Last June, we announced a timetable for the phased introduction
of controls on imports from the EU into Great Britain, to ensure
businesses could prepare in a phased way. This timetable was
based on the impacts of the first wave of COVID. We know now that
the disruption caused by COVID has lasted longer and has been
deeper than we anticipated. Accordingly, the Government has
reviewed these timeframes.
Although we recognise that many in the border industry and many
businesses have been investing time and energy to be ready on
time, and indeed we in Government were confident of being ready
on time, we have listened to businesses who have made a strong
case that they need more time to prepare. In reviewing the
timeframes, we have given strong weight to the disruption which
has been caused, and is still being caused, by COVID, and the
need to ensure that the economy can recover fully.

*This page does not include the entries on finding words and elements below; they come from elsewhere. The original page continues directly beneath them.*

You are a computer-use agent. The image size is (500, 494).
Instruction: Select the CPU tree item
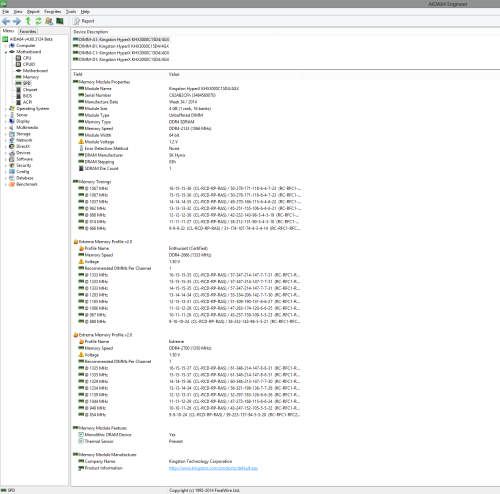27,58
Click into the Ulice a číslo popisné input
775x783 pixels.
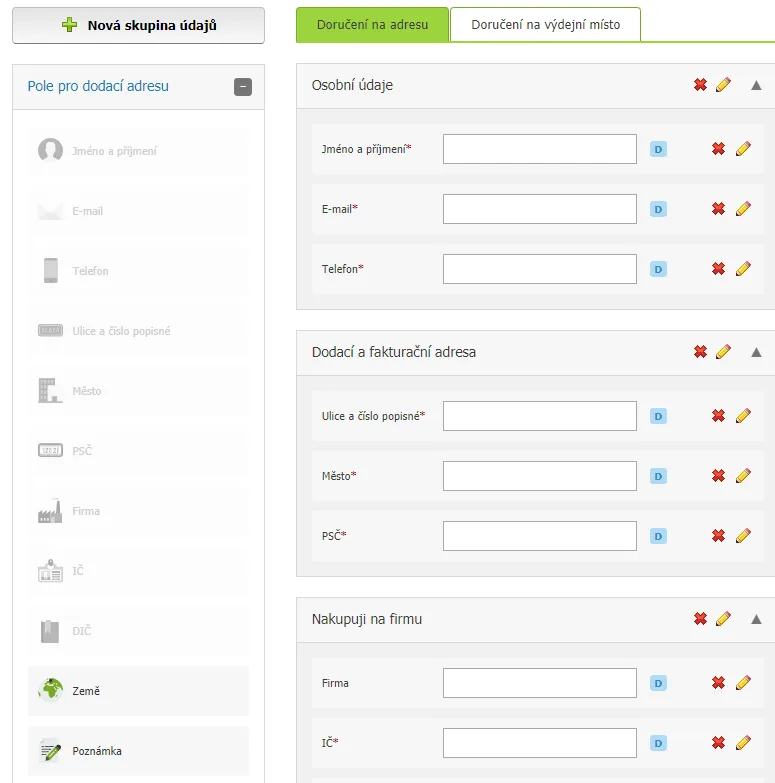(x=540, y=416)
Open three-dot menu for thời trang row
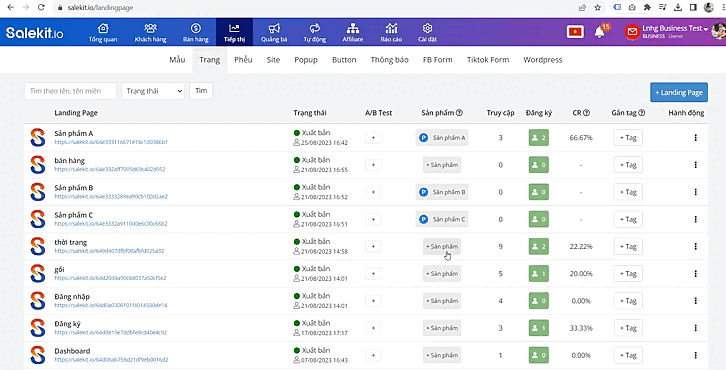This screenshot has height=370, width=726. (x=695, y=246)
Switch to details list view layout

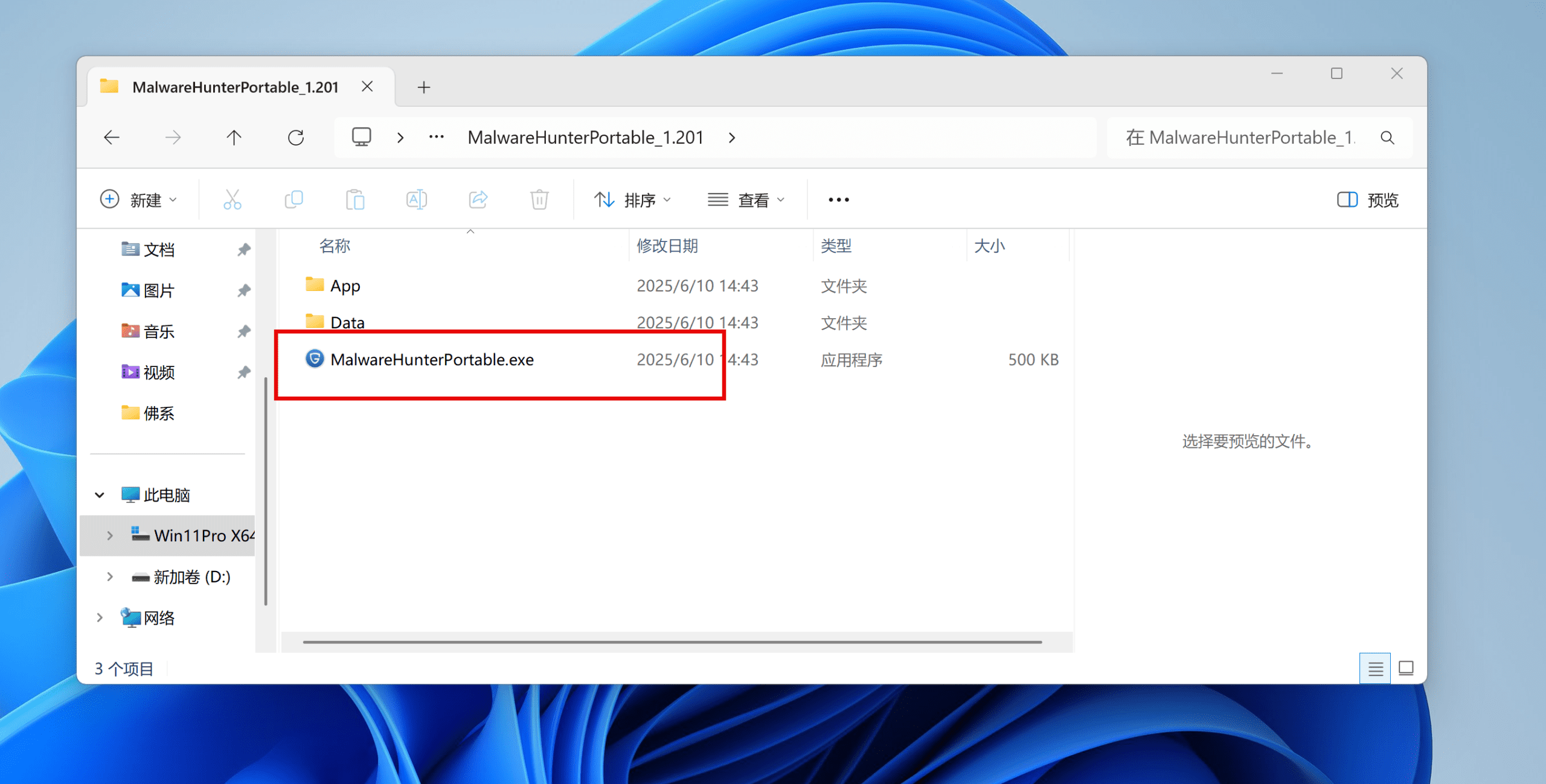[1375, 669]

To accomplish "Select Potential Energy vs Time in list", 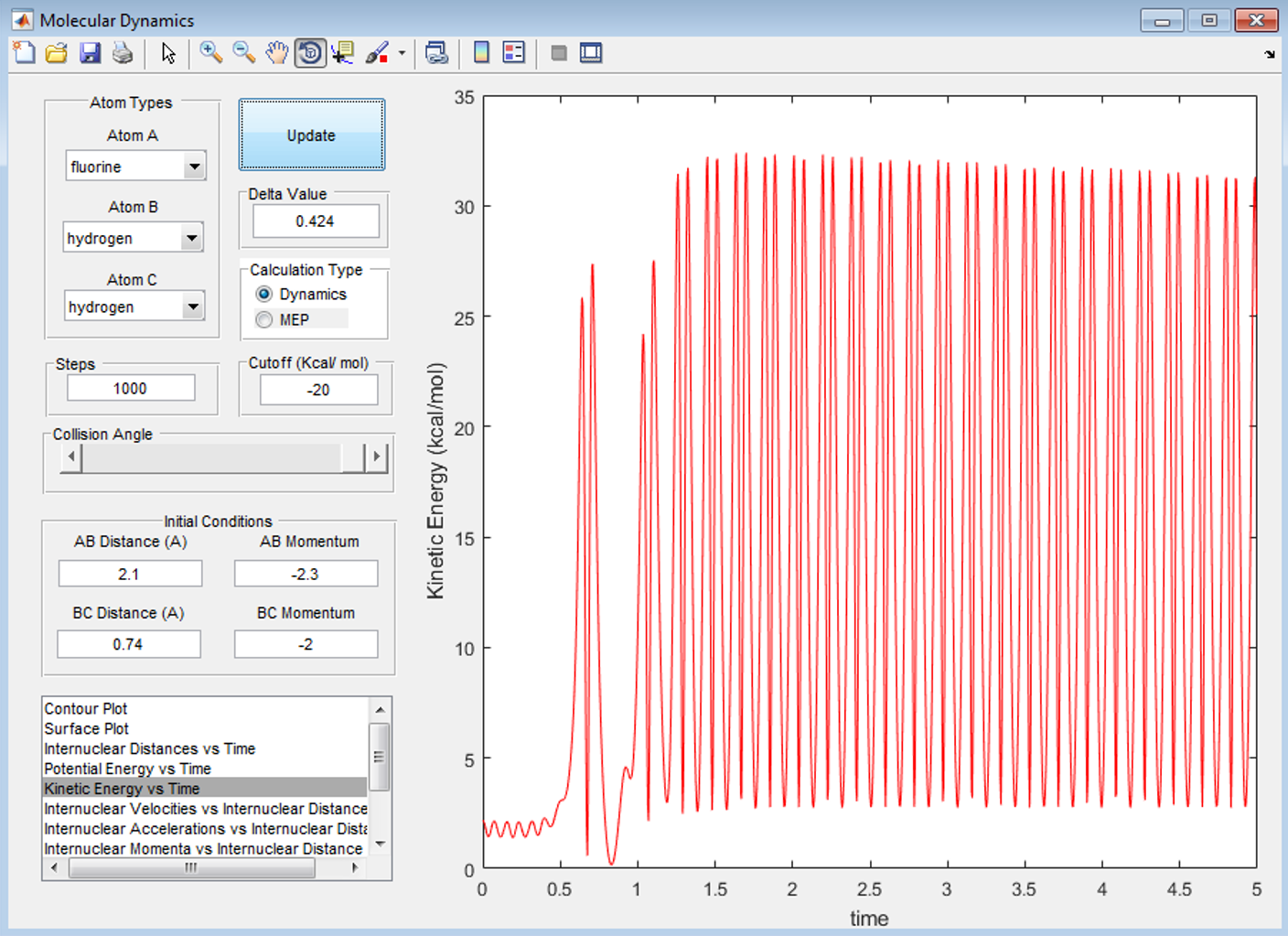I will tap(127, 769).
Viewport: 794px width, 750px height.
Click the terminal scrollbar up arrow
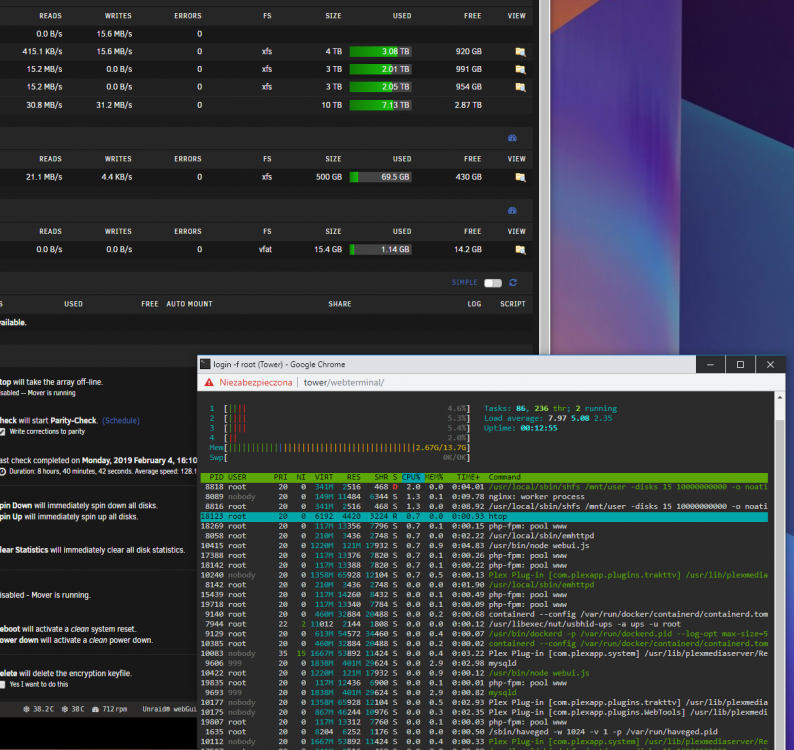(780, 398)
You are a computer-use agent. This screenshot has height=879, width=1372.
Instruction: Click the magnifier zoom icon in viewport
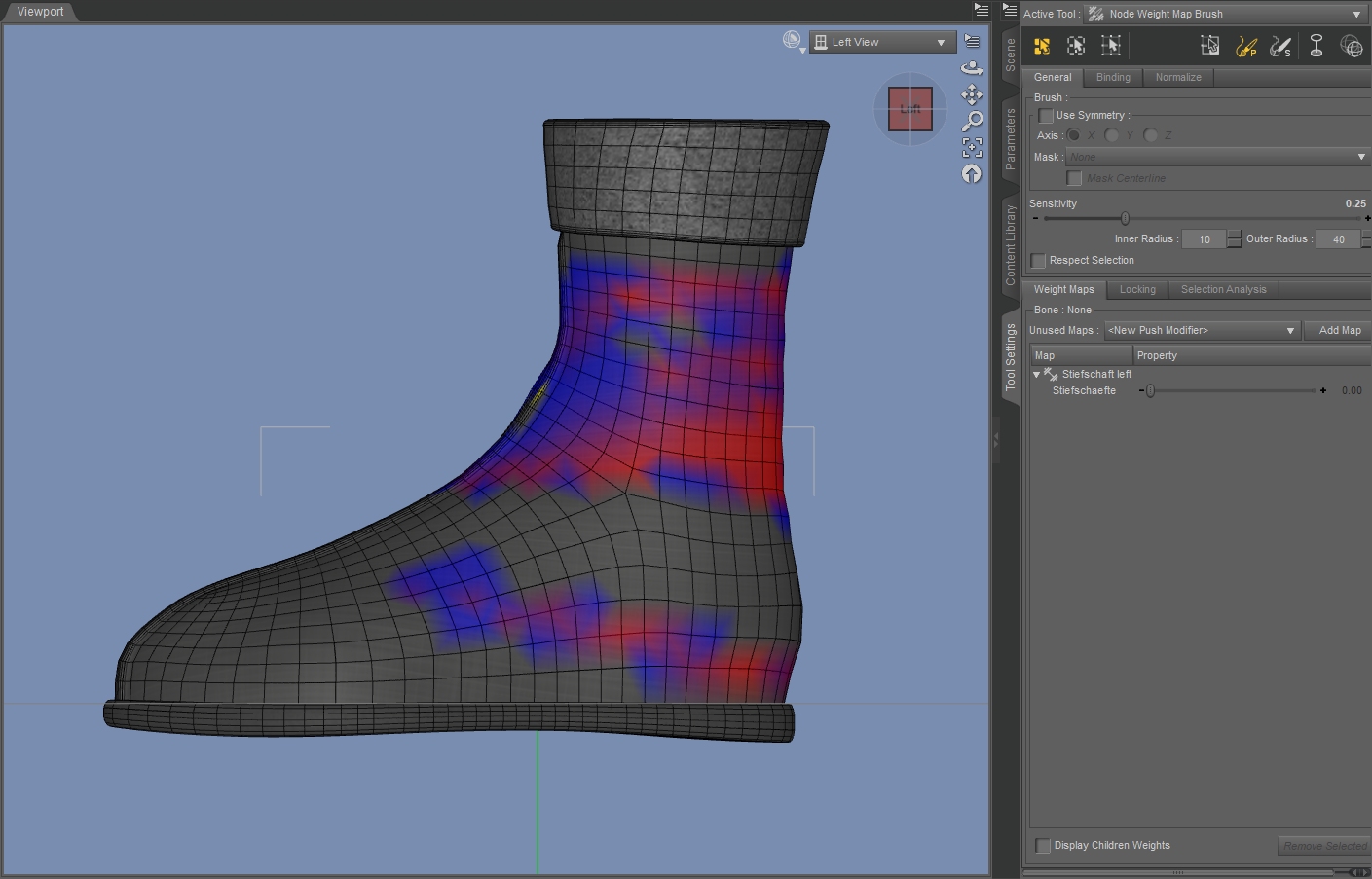(971, 121)
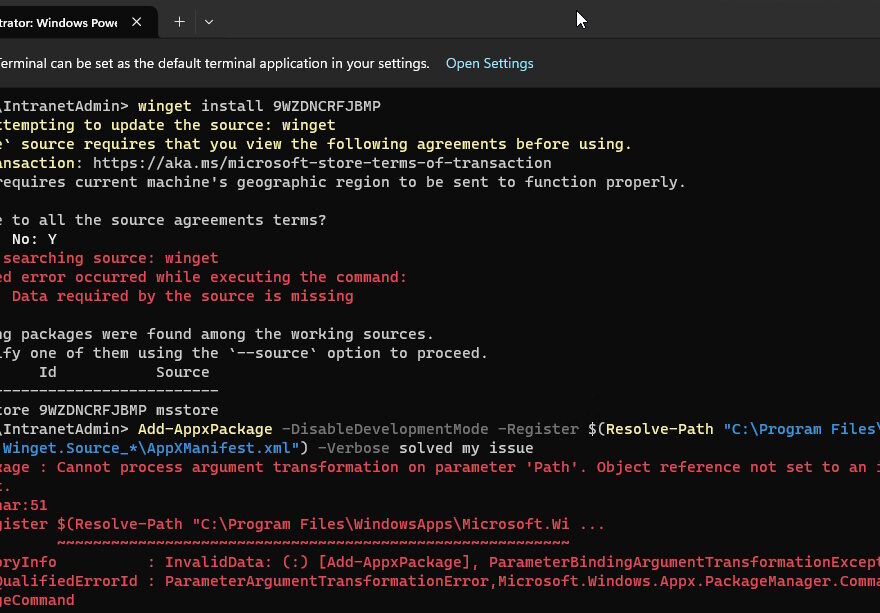Viewport: 880px width, 613px height.
Task: Select the Administrator: Windows PowerShell tab
Action: 60,21
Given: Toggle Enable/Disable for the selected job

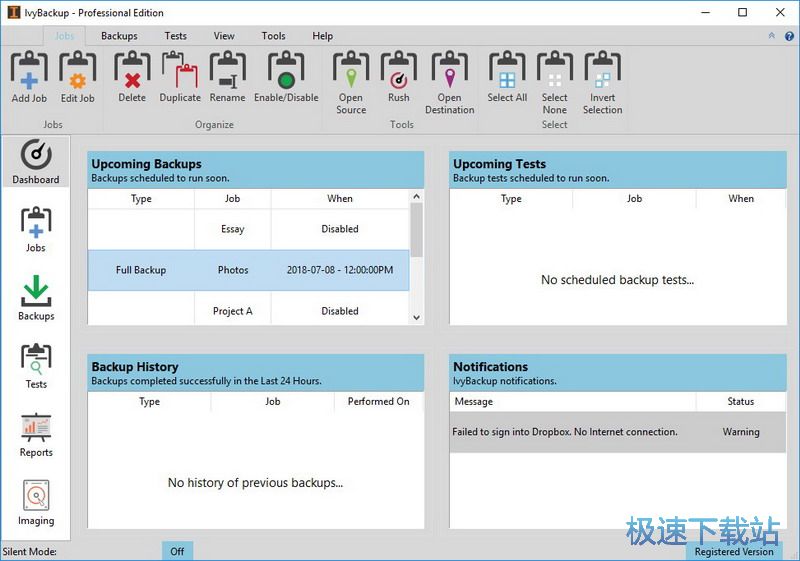Looking at the screenshot, I should tap(286, 77).
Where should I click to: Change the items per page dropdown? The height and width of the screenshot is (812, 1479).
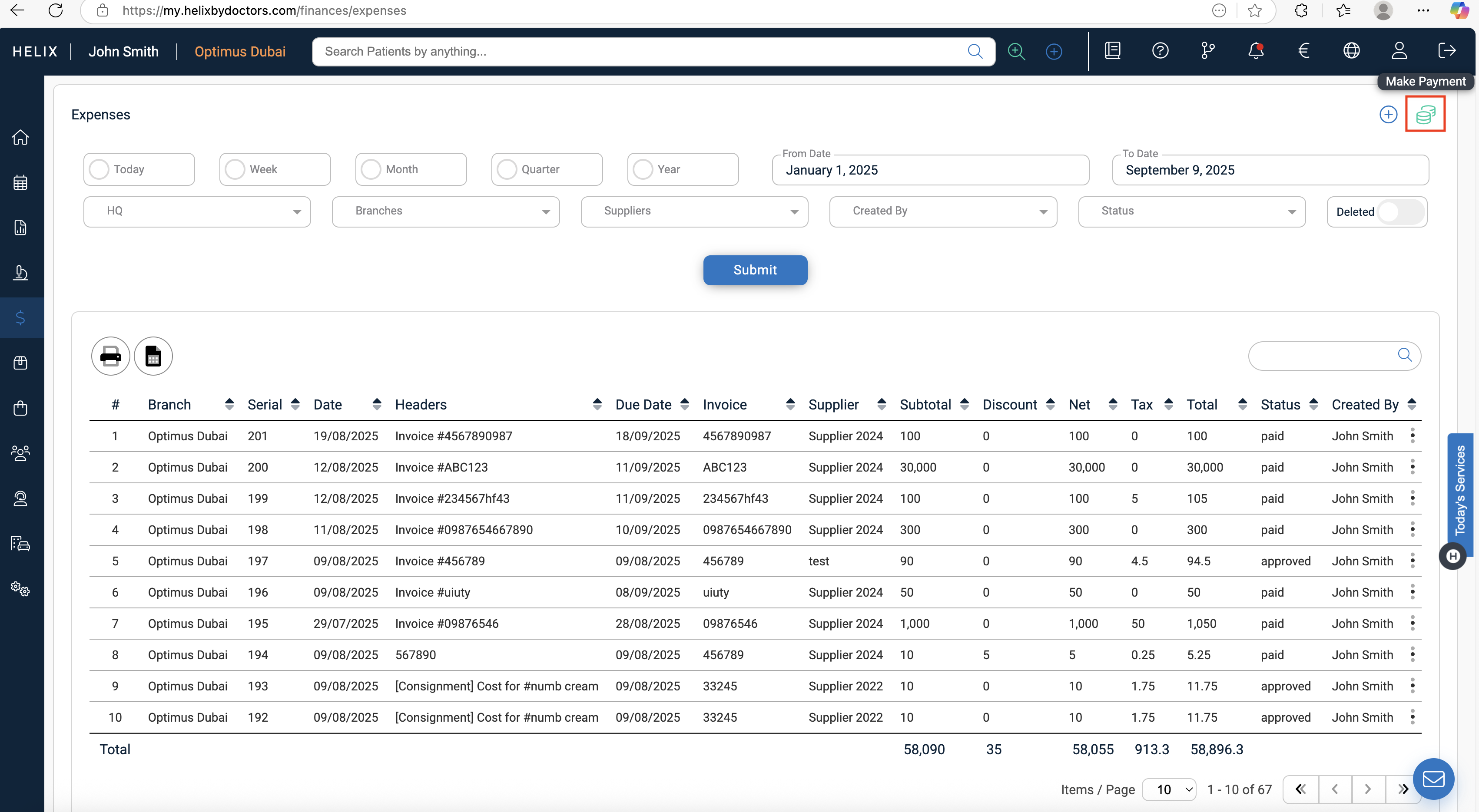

We are therefore announcing today a clear revised timetable for
the introduction of controls, as follows:
- Pre-notification requirements for Products of Animal Origin
(POAO), certain animal by-products (ABP), and High Risk Food Not
Of Animal Origin (HRFNAO) will not be required until 1 October
2021. Export Health Certificate requirements for POAO and certain
ABP will come into force on the same date.
- Customs import declarations will still be required, but the
option to use the deferred declaration scheme, including
submitting supplementary declarations up to six months after the
goods have been imported, has been extended to 1 January 2022.
- Safety and Security Declarations for imports will not be
required until 1 January 2022.
- Physical SPS checks for POAO, certain ABP, and HRFNAO will
not be required until 1 January 2022. At that point they will
take place at Border Control Posts.
- Physical SPS checks on high risk plants will take place at
Border Control Posts, rather than at the place of destination as
now, from 1 January 2022.
- Pre-notification requirements and documentary checks,
including phytosanitary certificates will be required for low
risk plants and plant products, and will be introduced from 1
January 2022.
- From March 2022, checks at Border Control Posts will take
place on live animals and low risk plants and plant products.
Traders moving controlled goods into Great Britain will continue
to be ineligible for the deferred customs declaration approach.
They will therefore be required to complete a full customs
declaration when the goods enter Great Britain.
Controls and checks on Sanitary and Phytosanitary goods are of
course a devolved matter and we continue to work closely with the
Devolved Administrations on their implementation, in particular
with the Welsh Government on their timetable for completing
supporting Border Control Post infrastructure in Wales.
We will continue to engage extensively with businesses to support
them to adjust to the new requirements already in place and to
prepare for the new requirements set out above so that they can
continue to trade successfully under the new arrangements.